Healing from the Death of a Parent

It’s an inevitable fact that at some point our parents will die.

For many the grief from the loss of a parent can be profound. There are times that you may feel unable to breathe the grief is so heavy.  Meaningful days (birthdays, holidays, anniversaries) will hit you like a hurricane, leaving you feeling like a chaotic mess.

If you have recently experienced a parent’s death, this will be a difficult time for you.  It’s ok for you to acknowledge you may be struggling; it’s ok to pause or slow down. There may be pressure for you to hold it together, or be a pillar of strength. I’m giving you permission: you don’t have to be everything to everyone!

Finding ways to manage with your own feelings and daily functioning can be a challenge. Here are some ways that you can start the healing process after the death of a parent.

Support: This could be meeting regularly with a close friend, connecting with family members, attending a grief and loss support group (if you’re in the Sacramento area check out these), or getting professional support from a therapist. A therapist that you trust will be able to guide you in processing your feelings and finding ways to heal from this significant loss.

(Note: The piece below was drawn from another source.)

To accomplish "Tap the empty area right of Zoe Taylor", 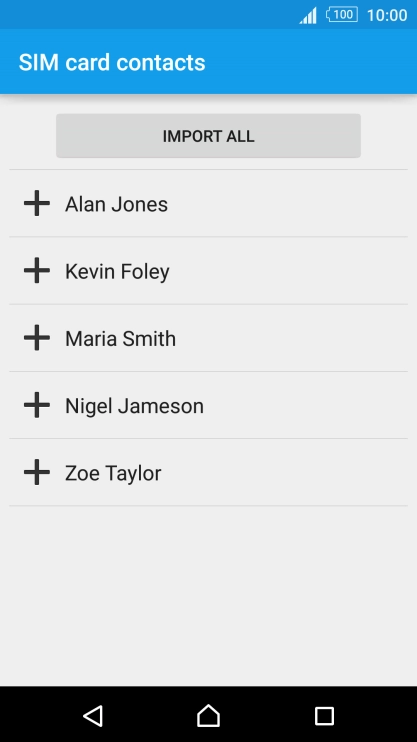I will tap(284, 472).
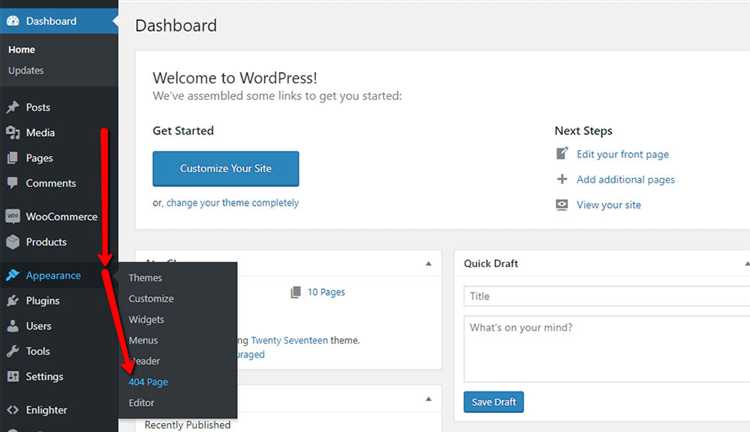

Connection:  Identify a few ways that you felt connected with your parent. Maybe you shared a love for the same style of music or your parent always coached your sport team as a teenager. Whatever connection you had, identify a way to celebrate that. Some examples would be: see a sport game to honor your parent, download a new album of your parent’s favorite band, or keep a picture of you and your parent with you to remember the positive times.

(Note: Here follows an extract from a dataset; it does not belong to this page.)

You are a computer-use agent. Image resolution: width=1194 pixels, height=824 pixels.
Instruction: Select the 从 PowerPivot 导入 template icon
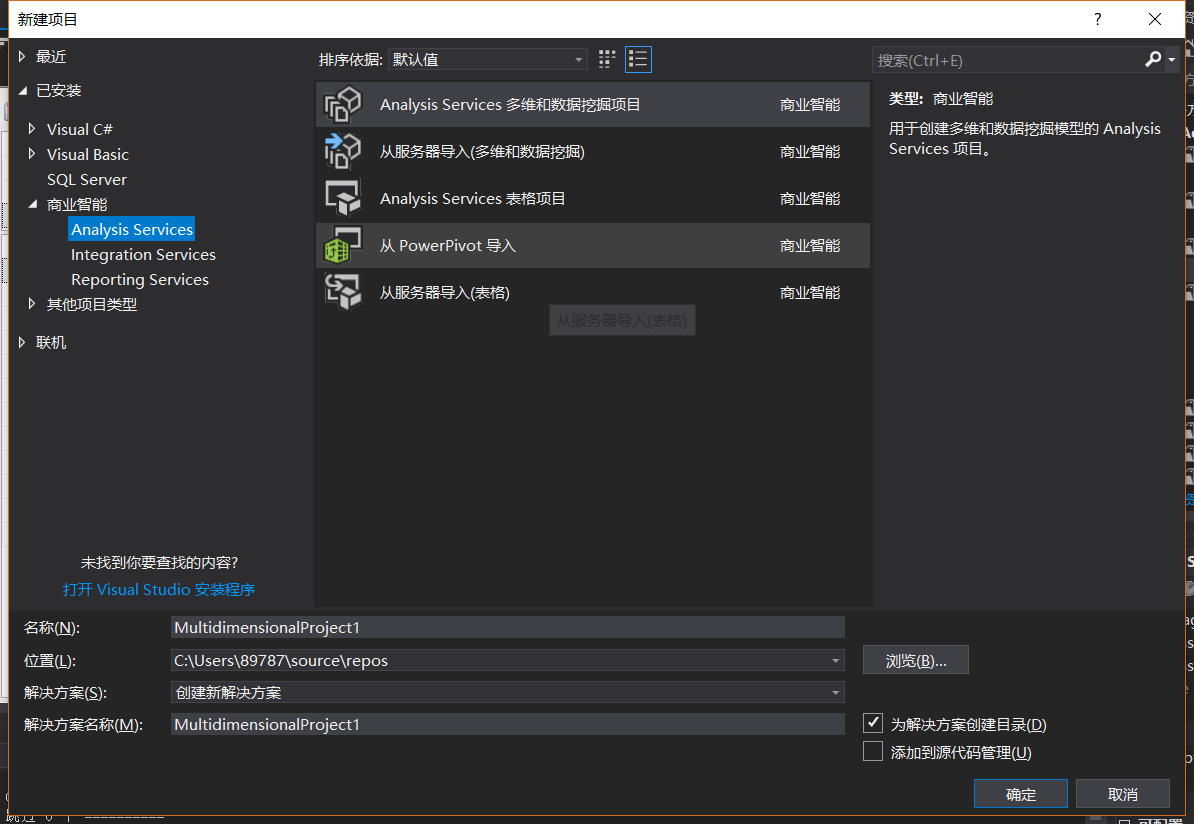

Remembrance:  While attending the memorial services of a loved one can be emotional, it can also be one of the most healing experiences in your journey. Memorials allow you to connect with others that also loved and cared for your parent, share funny, poignant and loving memories, and share in the sadness of the loss with others.

For some individuals, choosing to remember their parent in a private, individual way feels right. You may want to a create ritual as a way to honor your parent, possibly lighting a candle and saying a prayer for them, having their favorite meal on special days, or letting balloons off to send messages to heaven.

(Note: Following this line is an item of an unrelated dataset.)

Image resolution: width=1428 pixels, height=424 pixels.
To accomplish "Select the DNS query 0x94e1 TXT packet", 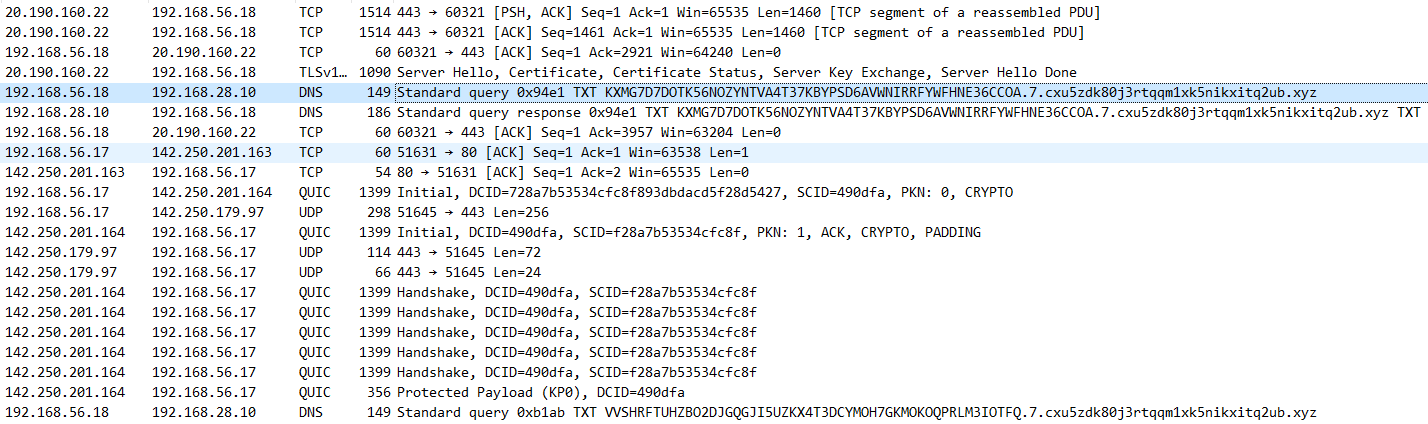I will tap(714, 92).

Self-Care: Honor yourself and where you are at.  Grief is a complicated process and healing from the death of a parent looks different for each person. Drop the judgment about where you “should” be, how you “should” be healing, or what you “should” be feeling. There are no rights or wrongs. What you are feeling and experiencing is alright.

While this is probably the most challenging time for you to focus on your own self-care, this is the most important time for you to do so. Basic needs like eating nourishing foods throughout the day, trying to keep a consistent routine, doing things to ensure good sleep at night, connecting with friends and family, and moving your body with exercise daily will help you regulate your emotions.

Know what your limits are. Identify where you feel comfortable and where to draw the line. There will be extra demands upon your time, from managing the estate to family needs. Be aware of what you can give and what can wait, and be clear in setting those limits.

When the grief won’t go away: It’s impossible to put a timeframe on how long healing from a loss will take. For most, healing is a slow but a steady process toward beginning to feel at peace with the loss.

There are times when you may feel “stuck” in grief. If the heaviness and pain lingers in your life and begins to impact your daily functioning (caring for yourself or your family, impacting your ability to work, etc.) you may need additional support.

If you would like some support in your healing journey, please reach out to me at 916-547-3997. I’m here to help. Also, if you know someone who is experiencing the loss of a parent, please share this post to support them in their healing.


Adriana Joyner, LMFT, is a Sacramento Area therapist who specializes in providing counseling to people healing from trauma and abuse, and those within the LGBTQIA community. Her office is located in Gold River, CA located off Highway 50 at Sunrise Blvd.  For more information or to schedule a consultation, please call (916) 547-3997 or email adrianajoynermft@gmail.com.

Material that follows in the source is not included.